Однако, Цезарь и Александр сумели подговорить неаполитанского короля Федерико заключить союз с испанцами, и когда прибыли французские полководцы со своим войском, численность которого, правда, была далеко не достаточна для затеянного предприятия, то после торжественного богослужения в присутствии папы было объявлено о заключении этого союза, в виде результата которого Неаполь должен был быть разделен между французами и испанцами. Конечно, все это дело приукрасили разными мнимыми предлогами. На несчастного неаполитанского короля возвели разные обвинения, чтобы затушевать интригу папы и Цезаря, однако, столь явное предательство участников такой политической комбинации возмутило даже наиболее бессовестных государственных людей. Французы не могли особенно протестовать, не располагая достаточными военными силами, и примирились с положением, а Борджиа торжествовали.

Все Орсини, особенно Паоло, чувствовали, что они впутались в игру, в которой потерпели поражение, а нескрываемое торжество партии Борджиа еще усиливало в них чувство унижения. Но им приходилось подавлять свои тревоги и гнев, и они собрались в большом числе, чтобы участвовать на пиру, который хотел дать папа в честь французских полководцев. Цезарь сам пригласил Лебофора и иоаннита, и велел передать им, что после совещания с французскими рыцарями он намерен объявить свой приговор относительно турнира.

ГЛАВА II

Молва о роскоши и великолепии папского двора подготовила французских полководцев к тому, что они встретят здесь большую изысканность, однако, и они были поражены, увидав в громадном зале башни Борджиа изумительное зрелище. Блестевший позолотой потолок, обои и бархатные драпировки, украшенные чудесами возрожденного искусства, простирались, насколько мог окинуть их взор, и заканчивались галереей, откуда ряд террас вел наверх, к восхитительным дворцовым садам, листва которых отливала зеленым серебром в прозрачном воздухе. Длинная галерея кишела прислугой в дорогой одежде, пажами и вооруженными людьми, которым предстояло услуживать во время пира многочисленным гостям, так как папа пригласил к себе все французское войско, за исключением простых солдат.

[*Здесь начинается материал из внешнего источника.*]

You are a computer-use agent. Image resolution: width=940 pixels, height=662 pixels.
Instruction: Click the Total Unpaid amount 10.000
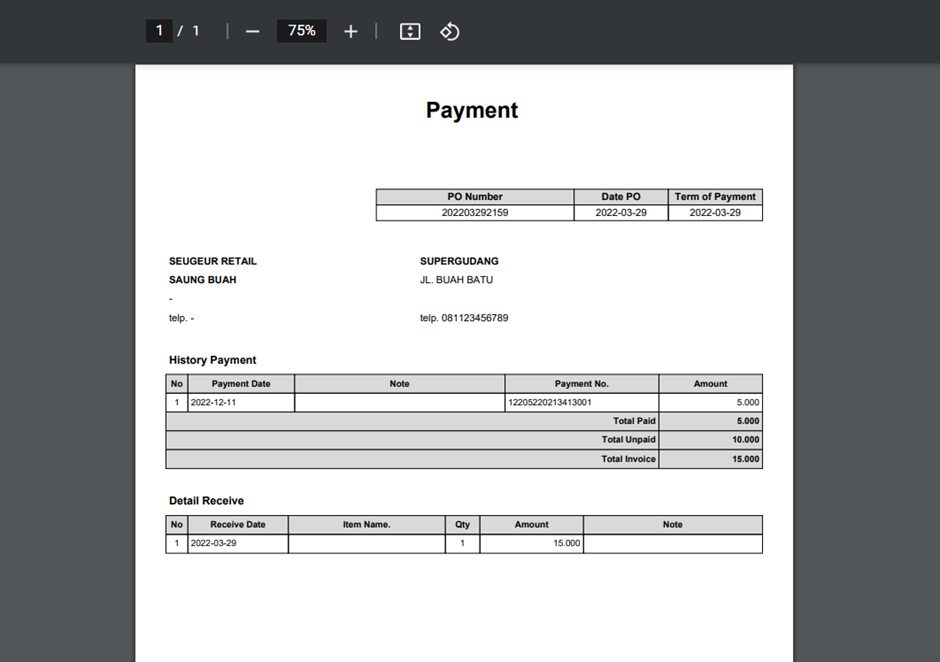coord(745,440)
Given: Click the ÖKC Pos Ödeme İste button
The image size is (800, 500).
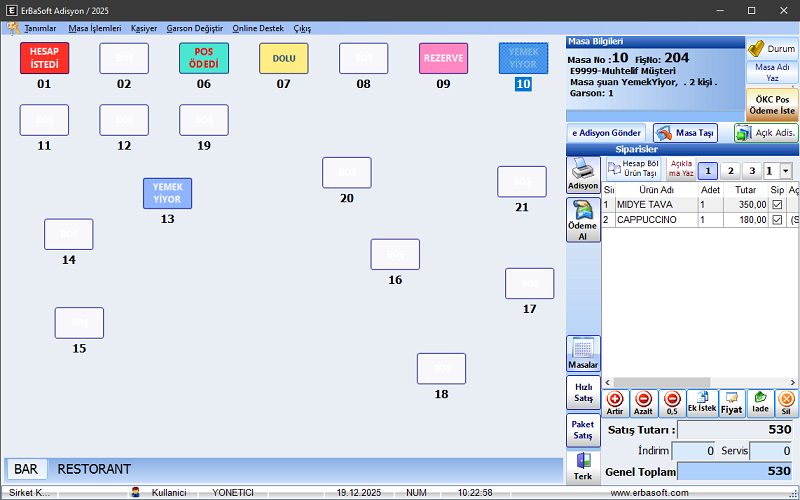Looking at the screenshot, I should [771, 104].
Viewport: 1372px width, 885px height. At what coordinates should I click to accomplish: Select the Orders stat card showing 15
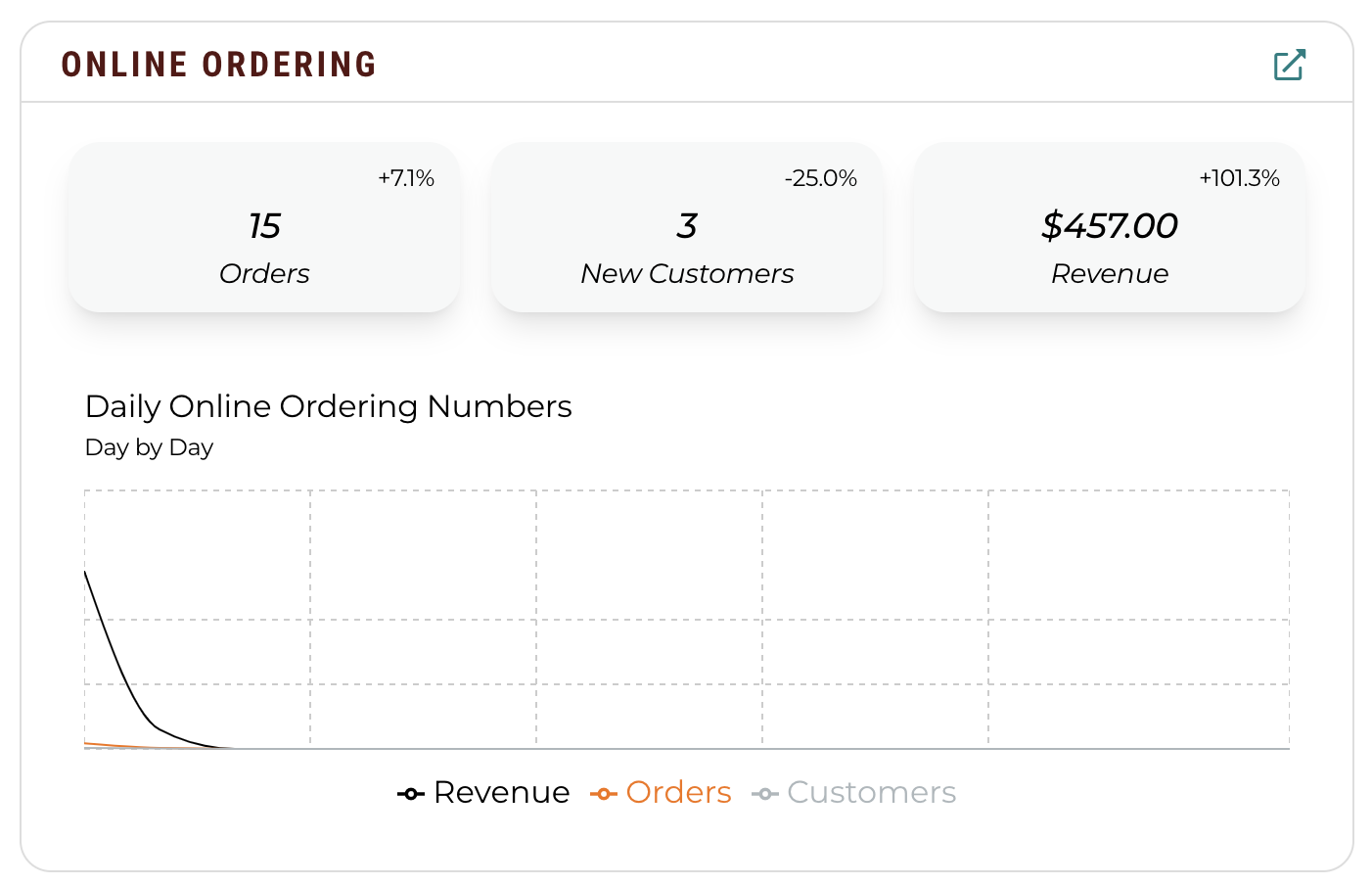264,227
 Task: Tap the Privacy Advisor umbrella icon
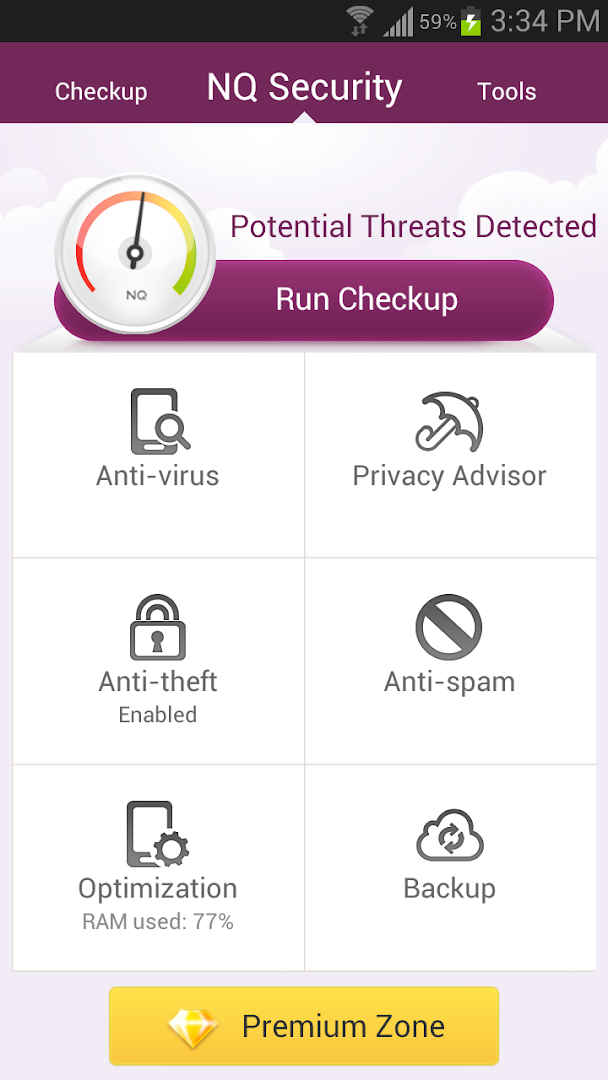449,421
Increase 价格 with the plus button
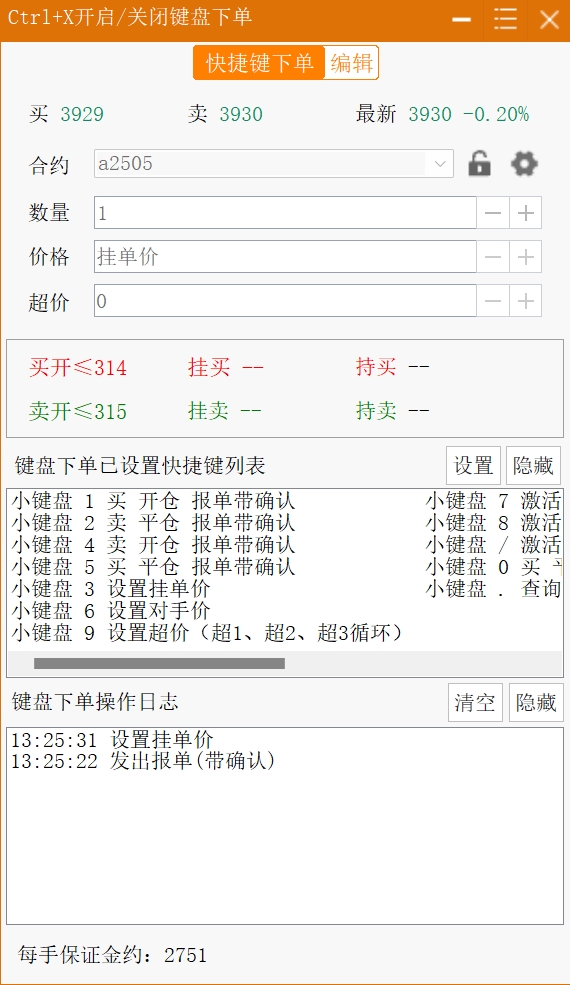The width and height of the screenshot is (570, 985). 525,257
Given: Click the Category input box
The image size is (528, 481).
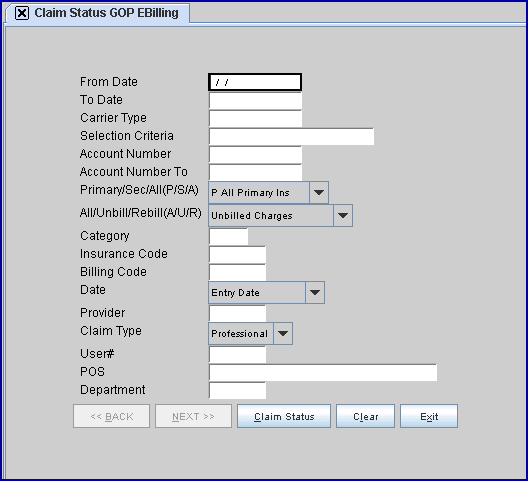Looking at the screenshot, I should [228, 236].
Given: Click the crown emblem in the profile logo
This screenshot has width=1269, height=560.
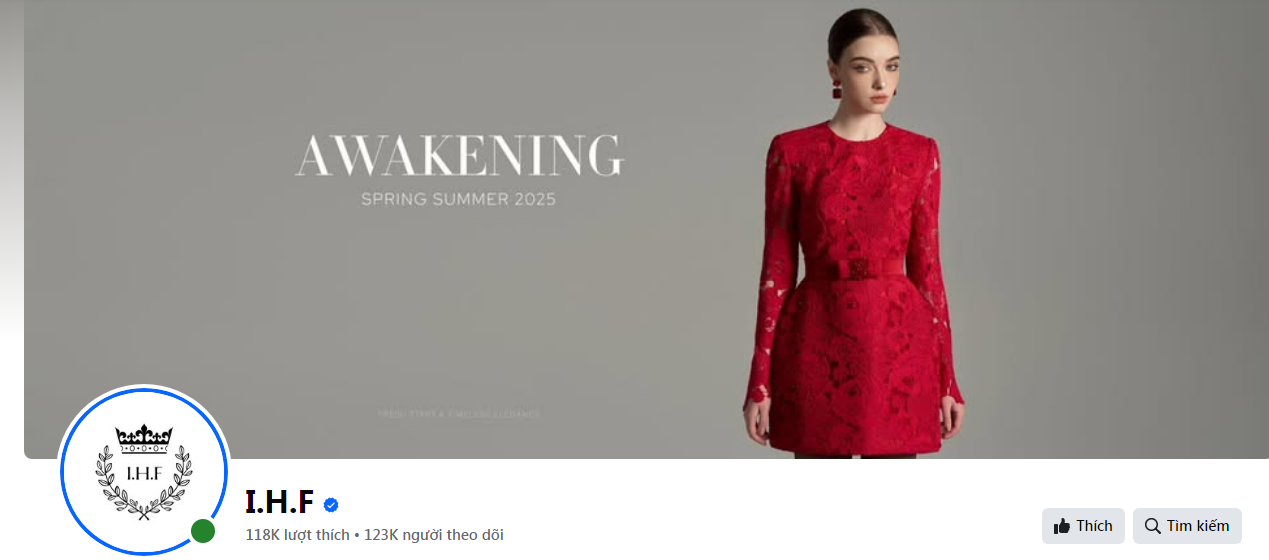Looking at the screenshot, I should coord(144,437).
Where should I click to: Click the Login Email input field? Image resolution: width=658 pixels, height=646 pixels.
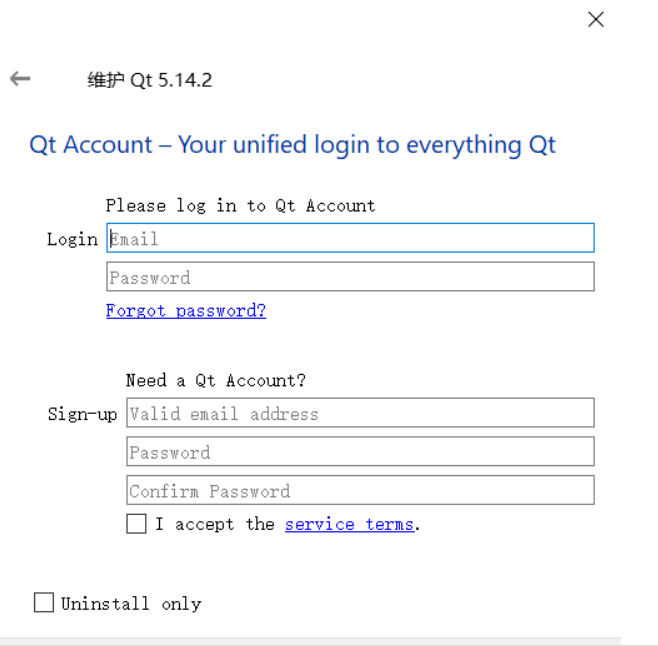pos(350,238)
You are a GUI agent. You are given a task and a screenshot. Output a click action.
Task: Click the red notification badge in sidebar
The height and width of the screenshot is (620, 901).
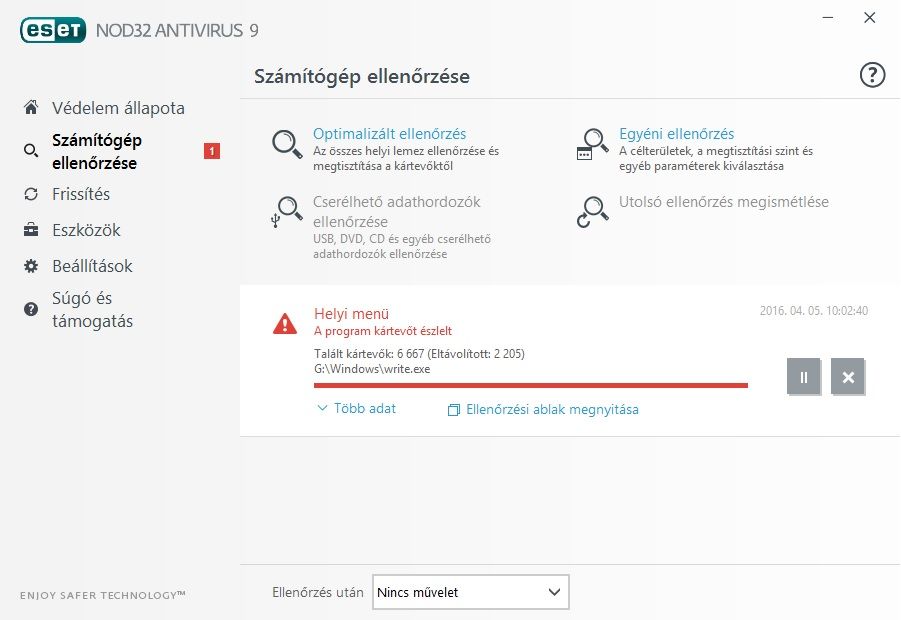(211, 151)
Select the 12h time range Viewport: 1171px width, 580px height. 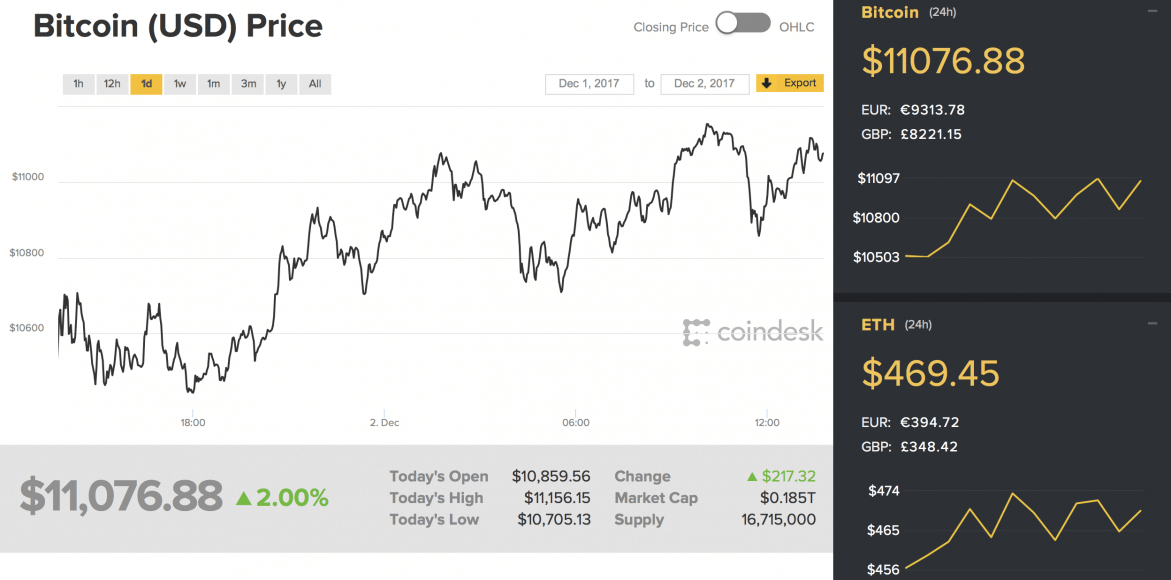(111, 84)
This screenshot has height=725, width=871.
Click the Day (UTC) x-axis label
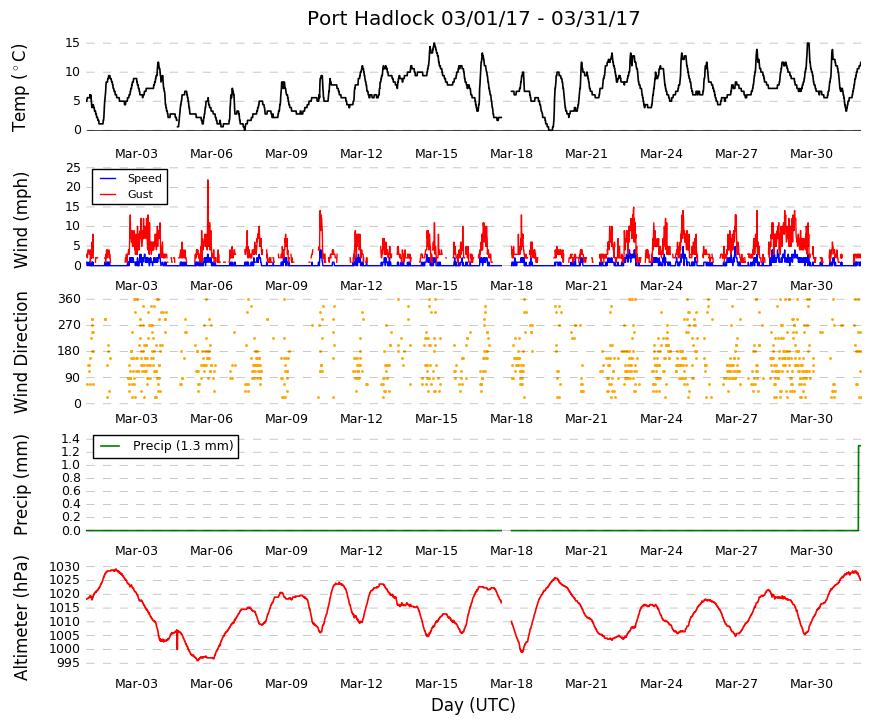pos(473,705)
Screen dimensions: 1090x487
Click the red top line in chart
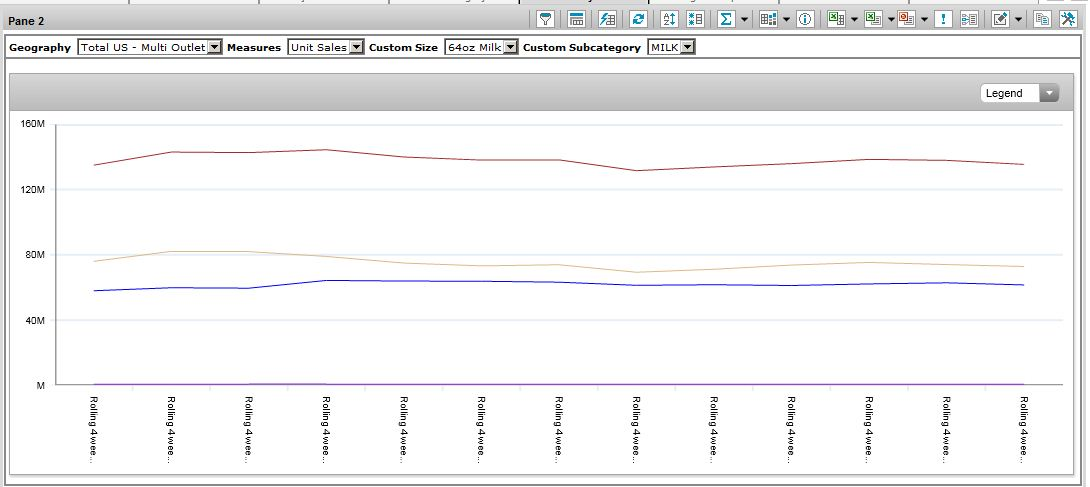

Посредине галерея образовала круглый зал, над которым возвышался купол, густо покрытый серебряной пылью и опиравшийся на беломраморные колонны с коринфскими капителями. Это было самое парадное место пира. Тут на возвышении под балдахином восседал глава церкви.

Тут же сидели Лукреция со своим женским штатом, французские полководцы и прочие знатные гости. Тройчатые жезлы архиепископов и епископские посохи перемешивались с копьями, блестящими боевыми секирами и жезлами герольдов, потому что за каждым стулом стоял представитель духовенства в расшитой золотом столе [22] или еще более нарядный герольд, или паж в берете с пером для услуг дамам, рыцарям или духовным особам. Античные статуи украшали все простенки. В полированном мраморном полу отражались серебряные вазы художественной работы, стоявшие в промежутках вокруг зала. В них дивно благоухали цветы. Столы были покрыты скатертями и уставлены сосудами, украшенными драгоценными камнями.

вернуться

22

Подобие епитрахили у католического духовенства.